* _Text shown_:

● ● ● ● ● ● ●

Collecting RLHF and Preference Data
How to collect human preference data for RLHF and model alignment, pairwise comparisons, rubric scoring, and justifications, with Potato.
Reinforcement learning from human feedback (RLHF) trains models to match human preferences. The core data is human judgments comparing model outputs, most often "which of these two responses is better?". Collecting that data well is an annotation problem, and it is one Potato is built for.
See reinforcement learning from human feedback for background.
The standard recipe: pairwise preference
Show a prompt and two candidate responses; the annotator picks the better one. These judgments train a reward model that scores outputs, which then guides the policy model.
annotation_schemes:
- annotation_type: pairwise
name: preference
description: "Which response better follows the instruction and is more helpful and harmless?"
mode: binary
allow_tie: true
- annotation_type: text
name: rationale
description: "One sentence on why you chose it."
label_requirement:
required: falseA short rationale is worth collecting: it lets you audit the preference data and find cases where annotators optimized the wrong thing (length, formatting) instead of quality.
See Pairwise and Best–Worst Scaling for the comparison mechanics and Pairwise Model Comparison for evaluating models head-to-head.
Multi-dimensional preferences
A single "better" judgment hides trade-offs. To collect signal on why one output wins, score several criteria with a rubric:
annotation_schemes:
- annotation_type: rubric_eval
name: quality
description: "Rate the response on each dimension."
scale_points: 5
criteria:
- {name: Helpfulness, description: "Does it actually answer the request?"}
- {name: Harmlessness, description: "Is it safe and appropriate?"}
- {name: Honesty, description: "Is it accurate and non-misleading?"}See Rubric-Based LLM Evaluation.
Quality pitfalls specific to preference data
- Length and style bias. Annotators often prefer longer or more confident answers regardless of correctness. Name this in the guidelines and watch for it.
- Position bias. Randomize which response is shown as "A".
- Calibration drift. Re-share anchor examples periodically so standards don't drift across a long campaign.
- Agreement. Preference is subjective; collect overlap and track agreement.

● ● ● ● ● ● ●

* _Requirement 1_:
Reproduce the preference-data page word for word, everything from "scale_points: 5" down to "and track agreement.".
* _Requirement 2_:
Name each quality pitfall the preference-data page lists as specific to preference data.
The data that comes after this point is separate material, unrelated to the page on preference data.

● ● ● ● ● ● ●

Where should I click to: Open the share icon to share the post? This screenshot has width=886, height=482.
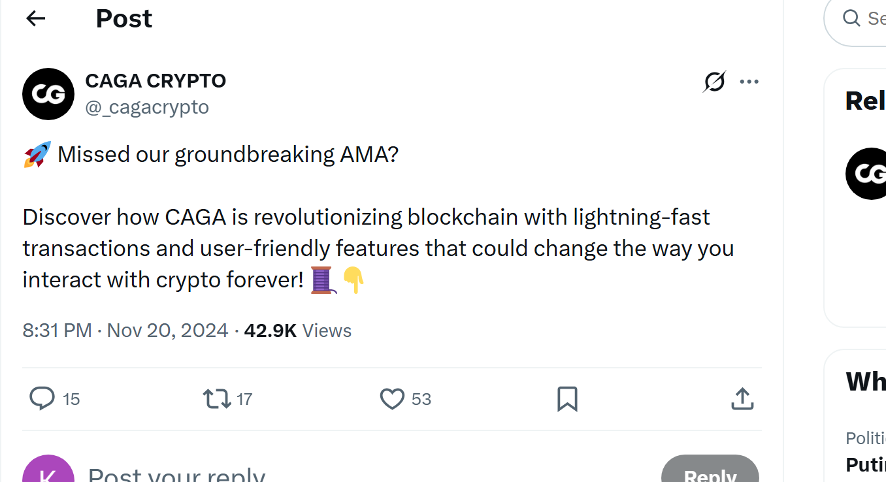click(742, 398)
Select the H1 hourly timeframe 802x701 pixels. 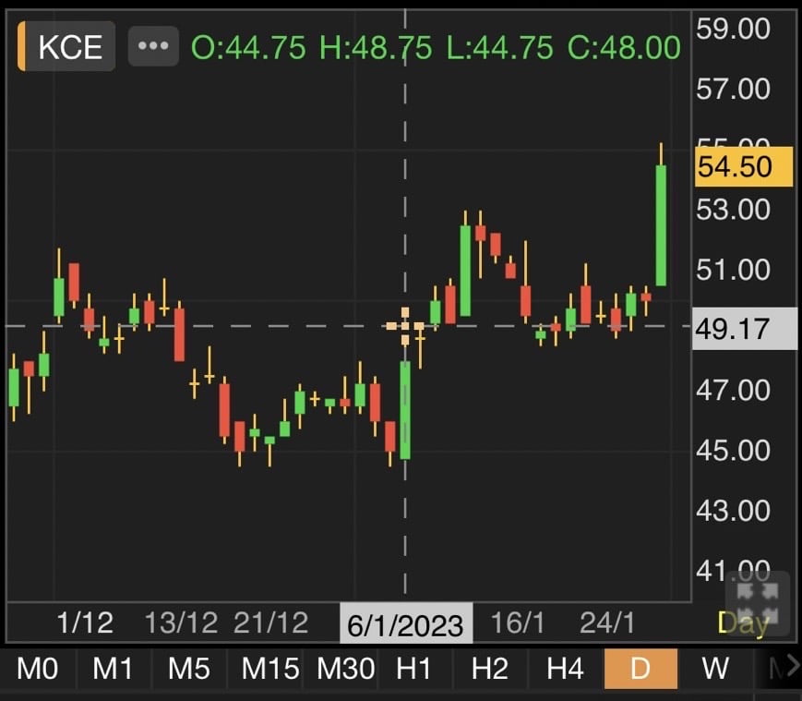coord(413,668)
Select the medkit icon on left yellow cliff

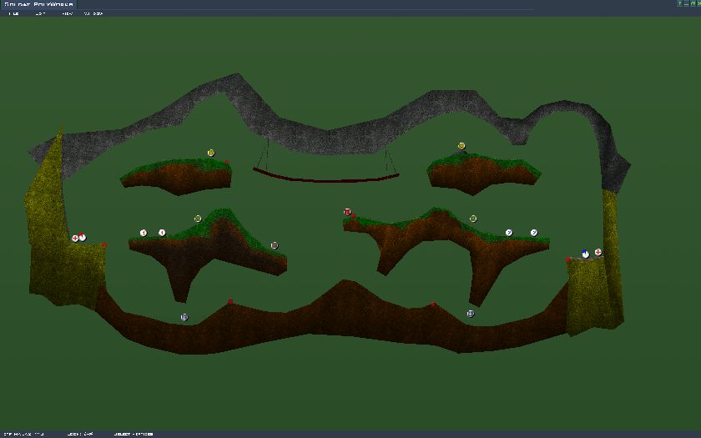tap(75, 238)
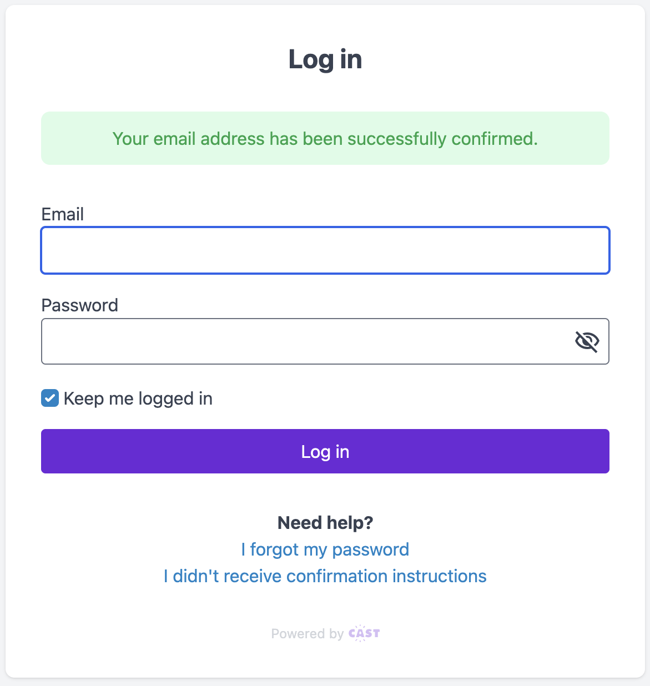Click the "Keep me logged in" label text
Image resolution: width=650 pixels, height=686 pixels.
click(x=138, y=399)
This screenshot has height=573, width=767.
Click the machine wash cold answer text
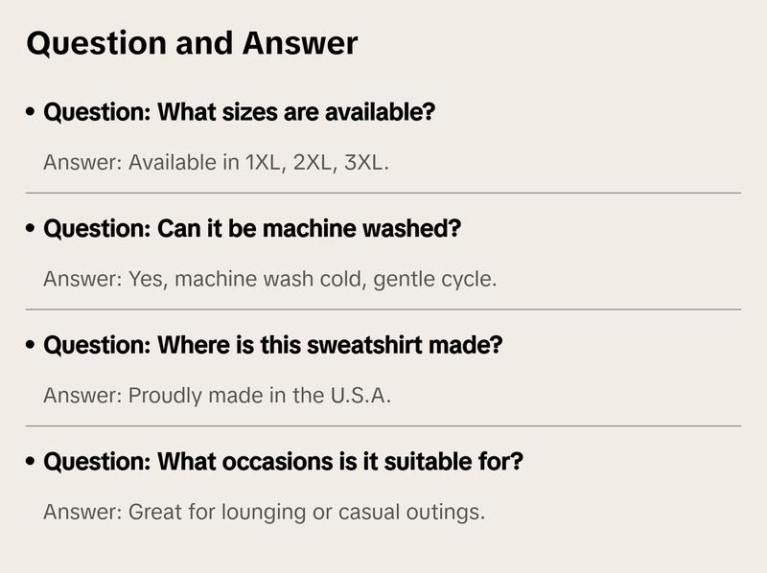tap(269, 279)
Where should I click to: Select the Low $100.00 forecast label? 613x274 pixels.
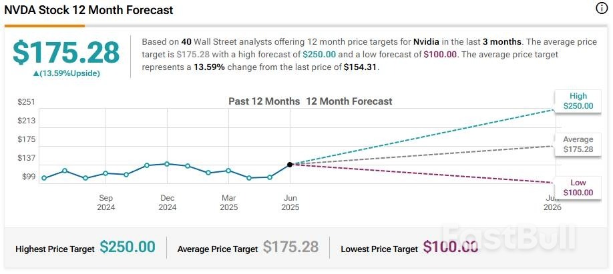pos(578,187)
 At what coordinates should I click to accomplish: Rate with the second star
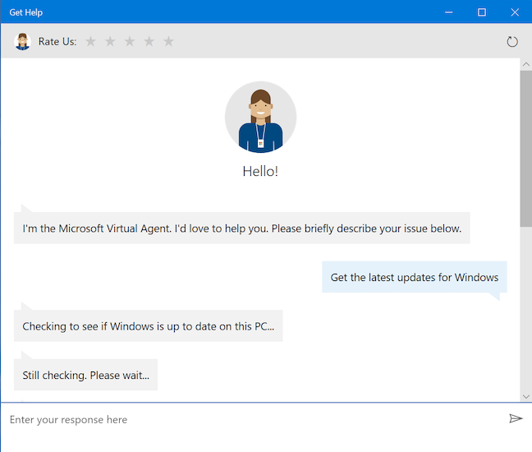pyautogui.click(x=110, y=41)
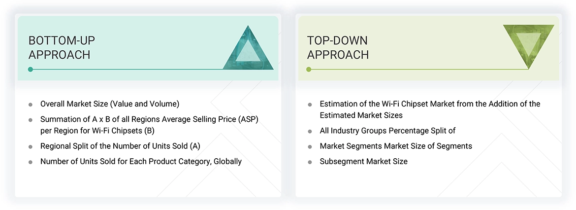Click the green dot under Top-Down heading
This screenshot has width=576, height=210.
click(x=309, y=70)
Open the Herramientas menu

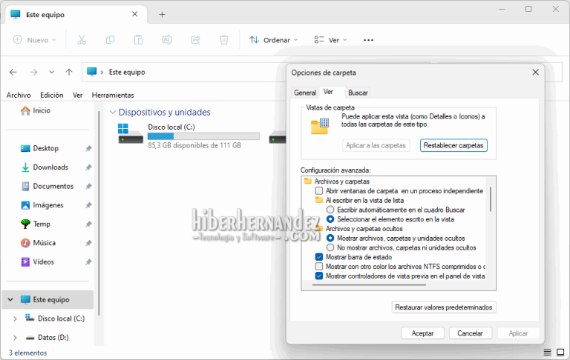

● ● ● ● ● ● ●

* _Expected answer 1_:
scale_points: 5
criteria:
- {name: Helpfulness, description: "Does it actually answer the request?"}
- {name: Harmlessness, description: "Is it safe and appropriate?"}
- {name: Honesty, description: "Is it accurate and non-misleading?"}See Rubric-Based LLM Evaluation.
Quality pitfalls specific to preference data
- Length and style bias. Annotators often prefer longer or more confident answers regardless of correctness. Name this in the guidelines and watch for it.
- Position bias. Randomize which response is shown as "A".
- Calibration drift. Re-share anchor examples periodically so standards don't drift across a long campaign.
- Agreement. Preference is subjective; collect overlap and track agreement.

* _Expected answer 2_:
Length and style bias; Position bias; Calibration drift; Agreement